La notion de juridiction de l’Etat dans le contentieux européen des droits de l’homme. Essai sur la délimitation du champ d’application spatial de la Convention européenne de sauvegarde des droits de l’homme et des libertés fondamentales
Thèse soutenue le 4 novembre 2011 à l’Université Paris I Panthéon Sorbonne, devant un jury composé de Madame Hélène RUIZ FABRI (Univ. Paris I, Directrice de la recherche), Monsieur Frédéric SUDRE (Univ. Montpellier I, Rapporteur), Monsieur Sébastien TOUZÉ (Univ. Strasbourg, Rapporteur), Monsieur Emmanuel DECAUX (Univ. Paris II) et Monsieur Denys SIMON (Univ. Paris I).

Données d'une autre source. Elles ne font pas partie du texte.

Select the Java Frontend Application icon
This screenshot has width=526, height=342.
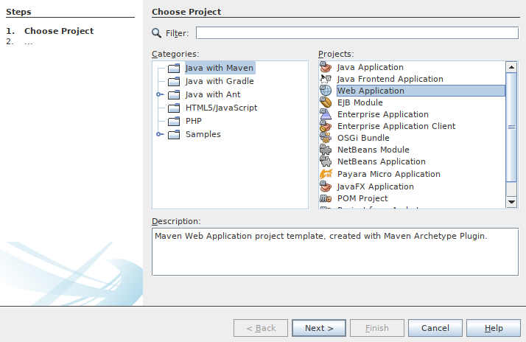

La notion de juridiction de l’Etat peut fonder la mise en jeu de sa responsabilité internationale, et de nombreux instruments internationaux l’utilisent comme facteur déclenchant le régime juridique qu’elles mettent en place. Ainsi, dans le but de garantir la meilleure effectivité des droits qu’elles consacrent, plusieurs conventions intéressant la protection internationale des droits de l’homme et élaborées dans le cadre de l’ONU ont choisi cette notion comme facteur de rattachement d’une situation de violation à un Etat déterminé : protocole additionnel au pacte international relatif aux droits civils et politiques (1966), Convention contre la torture et autres peines ou traitements cruels, inhumains ou dégradants (1984), Convention relative aux droits de l’enfant (1989), Convention internationale sur les droits de tous les travailleurs migrants et des membres de leur famille (1990). Cette notion n’est toutefois pas exclusivement réservée à la protection internationale des droits de l’homme, et l’on peut encore citer la Convention de Montego Bay de 1982 sur le droit de la mer qui s’y réfère fréquemment, sans toutefois en donner une définition précise.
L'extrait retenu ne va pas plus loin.